= Kurt Grönfors =

Swedish legal scholar

Kurt G. W. Grönfors (25 March 1922 – 2005) was a Swedish legal scholar best known for his work within contract law, maritime law and transport law.

He was born in Stockholm as a son of Harry Grönfors and Hertha née Jakobsen. He finished the jur. kand. degree in 1947, followed by the juris doctor degree in 1952 with a thesis on liability in traffic accidents. He immediately became a docent at Stockholm University College, then teacher at the Stockholm School of Economics in 1958, before being appointed professor of jurisprudence at the Gothenburg School of Economics in 1959. Having served as rector of the Gothenburg School of Economics from 1962, he was a professor at the University of Gothenburg from 1971 to 1991, also serving as dean of the Faculty of Social Sciences from 1971 to 1977.
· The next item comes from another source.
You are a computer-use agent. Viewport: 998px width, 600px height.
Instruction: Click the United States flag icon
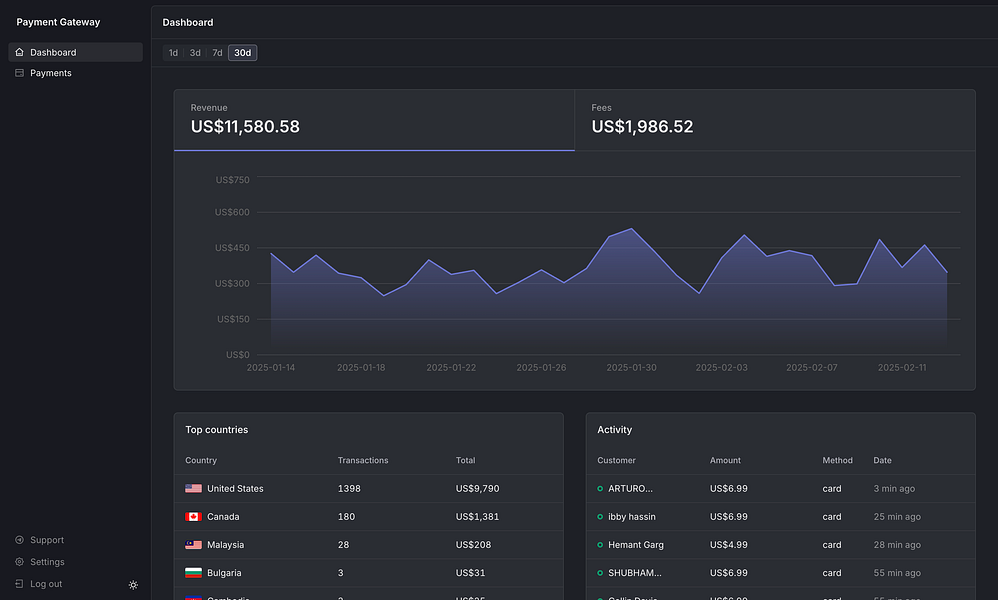point(193,488)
Grönfors received an honorary degree from Umeå University in 1980, was a fellow of the Royal Swedish Society of Science and Letters from 1965 and of the Norwegian Academy of Science and Letters from 1985. In Norway he chaired the Scandinavian Institute of Maritime Law from 1973 to 1993

He was also known for attracting "enormous donations" to the Gothenburg School of Economics, cooperating with the private sector. He died in 2005.